▶ Selection
GEORGETOWN — Local Government Minister Priya Manickchand says she has no legal authority to intervene in the Region Ten leadership stalemate and insists the tie must be broken strictly through the lawful process already outlined in the Local Democratic Organs Act.

Region Ten remains without a sworn-in Chairman more than a month after the October 2025 Regional Democratic Council elections produced a 9–9 split between WIN candidate Mark Goring and APNU’s Dominique Blair. The political impasse has since left the RDC unable to fully function, drawing national attention and growing frustration among residents.

Speaking on radio with Gordon Moseley Monday morning, Manickchand made it clear that her office cannot legally break the tie.

“Minister no longer has a role to determine who is going to become the chairman if you have a tie. There’s a process and that process has to be engaged,” she explained.

Under the amended legislation, the Clerk of the RDC is required to conduct up to three separate votes. If all three end in a deadlock, a numeric seat-value calculation, based on the votes each party earned in the regional election, must be applied. Only if that too fails to break the tie will the final step be triggered: choosing the winner by lot, in the presence of a magistrate and the public.

Manickchand said she expects Region Ten officials to resume that procedure soon.

“There’s a clerk and the clerk would have to be in charge of that process,” she noted. “I have no doubt Region Ten’s process will move forward and a chair and vice chair would be determined.”

▶ Material
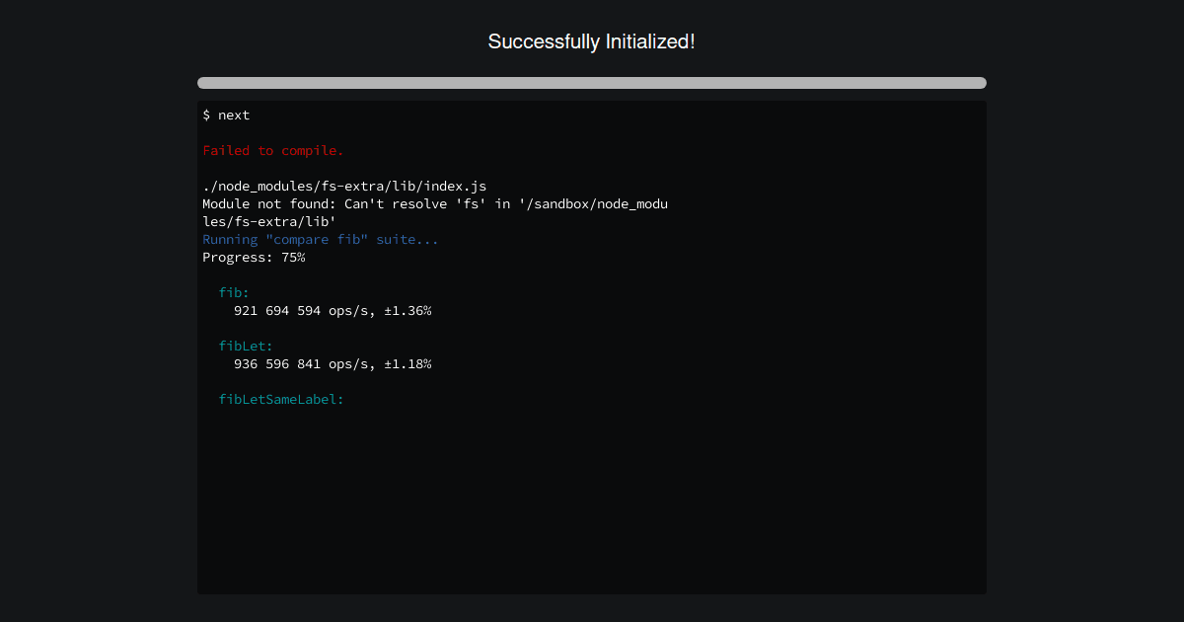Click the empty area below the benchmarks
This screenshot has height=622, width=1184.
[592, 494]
...
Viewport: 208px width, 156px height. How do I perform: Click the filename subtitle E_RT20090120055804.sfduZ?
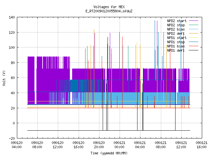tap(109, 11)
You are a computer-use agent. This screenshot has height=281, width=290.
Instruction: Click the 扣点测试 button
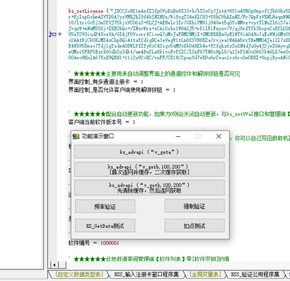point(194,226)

▶ Problems to solve
a - Repeat the entire article on the Region Ten chairmanship tie word for word.
b - In the listing, reproduce verbatim the lines from the line containing "You are a computer-use" to the line containing "point(194,226)", both included, with the pictures omitted.

▶ Expected answers
a -
GEORGETOWN — Local Government Minister Priya Manickchand says she has no legal authority to intervene in the Region Ten leadership stalemate and insists the tie must be broken strictly through the lawful process already outlined in the Local Democratic Organs Act.

Region Ten remains without a sworn-in Chairman more than a month after the October 2025 Regional Democratic Council elections produced a 9–9 split between WIN candidate Mark Goring and APNU’s Dominique Blair. The political impasse has since left the RDC unable to fully function, drawing national attention and growing frustration among residents.

Speaking on radio with Gordon Moseley Monday morning, Manickchand made it clear that her office cannot legally break the tie.

“Minister no longer has a role to determine who is going to become the chairman if you have a tie. There’s a process and that process has to be engaged,” she explained.

Under the amended legislation, the Clerk of the RDC is required to conduct up to three separate votes. If all three end in a deadlock, a numeric seat-value calculation, based on the votes each party earned in the regional election, must be applied. Only if that too fails to break the tie will the final step be triggered: choosing the winner by lot, in the presence of a magistrate and the public.

Manickchand said she expects Region Ten officials to resume that procedure soon.

“There’s a clerk and the clerk would have to be in charge of that process,” she noted. “I have no doubt Region Ten’s process will move forward and a chair and vice chair would be determined.”

b -
You are a computer-use agent. This screenshot has height=281, width=290.
Instruction: Click the 扣点测试 button
point(194,226)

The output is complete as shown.